1. While refusing special leave we wish emphatically to repudiate the contention persuasively presented by Shri Rana, learned counsel helping the court as amicus curiae that the very monstrosity of the crime — the ceremonial beheading by the father and his relatives of a four-year old boy at the crescendo of morning bhajan — provided the proof of insanity sufficient to exculpate the offender under Section 84, IPC.

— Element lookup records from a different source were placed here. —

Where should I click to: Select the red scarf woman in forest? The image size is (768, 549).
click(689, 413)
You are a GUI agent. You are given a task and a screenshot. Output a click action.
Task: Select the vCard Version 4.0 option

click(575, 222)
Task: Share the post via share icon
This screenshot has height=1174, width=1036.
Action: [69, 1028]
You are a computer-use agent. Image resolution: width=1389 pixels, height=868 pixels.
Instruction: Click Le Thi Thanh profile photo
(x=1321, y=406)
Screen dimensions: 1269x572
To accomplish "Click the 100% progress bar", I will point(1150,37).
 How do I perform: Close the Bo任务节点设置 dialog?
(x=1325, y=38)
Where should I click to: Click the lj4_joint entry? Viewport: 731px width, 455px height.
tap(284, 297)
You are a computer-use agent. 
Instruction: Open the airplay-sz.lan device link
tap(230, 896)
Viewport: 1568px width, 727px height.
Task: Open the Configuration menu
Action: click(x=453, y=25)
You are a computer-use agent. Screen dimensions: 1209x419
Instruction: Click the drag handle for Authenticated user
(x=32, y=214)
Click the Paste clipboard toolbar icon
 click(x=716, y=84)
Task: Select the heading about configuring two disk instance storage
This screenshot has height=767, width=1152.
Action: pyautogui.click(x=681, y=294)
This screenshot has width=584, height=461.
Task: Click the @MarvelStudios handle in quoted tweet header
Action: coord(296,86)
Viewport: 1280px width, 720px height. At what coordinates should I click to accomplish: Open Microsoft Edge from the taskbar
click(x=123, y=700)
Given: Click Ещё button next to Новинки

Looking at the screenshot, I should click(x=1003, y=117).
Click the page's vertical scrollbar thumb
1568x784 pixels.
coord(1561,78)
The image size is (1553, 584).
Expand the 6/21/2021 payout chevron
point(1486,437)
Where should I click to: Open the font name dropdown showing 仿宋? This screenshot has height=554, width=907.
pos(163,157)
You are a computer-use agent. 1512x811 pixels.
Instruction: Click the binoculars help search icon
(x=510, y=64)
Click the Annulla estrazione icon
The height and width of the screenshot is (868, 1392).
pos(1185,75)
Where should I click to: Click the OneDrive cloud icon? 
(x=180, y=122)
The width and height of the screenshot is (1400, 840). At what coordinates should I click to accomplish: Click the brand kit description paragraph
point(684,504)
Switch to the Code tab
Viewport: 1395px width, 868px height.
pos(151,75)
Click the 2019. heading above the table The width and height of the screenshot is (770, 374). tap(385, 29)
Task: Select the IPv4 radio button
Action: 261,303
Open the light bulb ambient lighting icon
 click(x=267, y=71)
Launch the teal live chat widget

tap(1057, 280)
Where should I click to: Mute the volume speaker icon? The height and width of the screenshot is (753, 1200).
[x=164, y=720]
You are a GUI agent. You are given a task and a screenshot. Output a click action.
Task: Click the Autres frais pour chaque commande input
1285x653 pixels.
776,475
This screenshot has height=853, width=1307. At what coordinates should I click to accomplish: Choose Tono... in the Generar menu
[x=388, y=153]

2. Just one more observation relevant to the punishment. The poignantly pathological grip of macabre superstitions on some crude Indian minds in the shape of desire to do human and animal sacrifice, in defiance of the scientific ethos of our cultural heritage and the scientific impact of our technological century, shows up in crimes of primitive horror such as the one we are dealing with now, where a blood-curdling butchery of one's own beloved son was perpetrated, aided by other “pious” criminals, to propitiate some bloodthirsty deity. Secular India, speaking through the court, must administer shock therapy to such anti-social “piety”, when the manifestation is in terms of inhuman and criminal violence. When the disease is social, deterrence through court sentence must, perforce, operate through the individual culprit coming up before court. Social justice has many facets and judges have a sensitive, secular and civilising role in suppressing grievous injustice to humanist values by inflicting condign punishment on dangerous deviants. In discharge of this high duty, we refuse special leave in these applications against the correct convictions and sentences of the courts below.
3. Both the special leave petitions are rejected.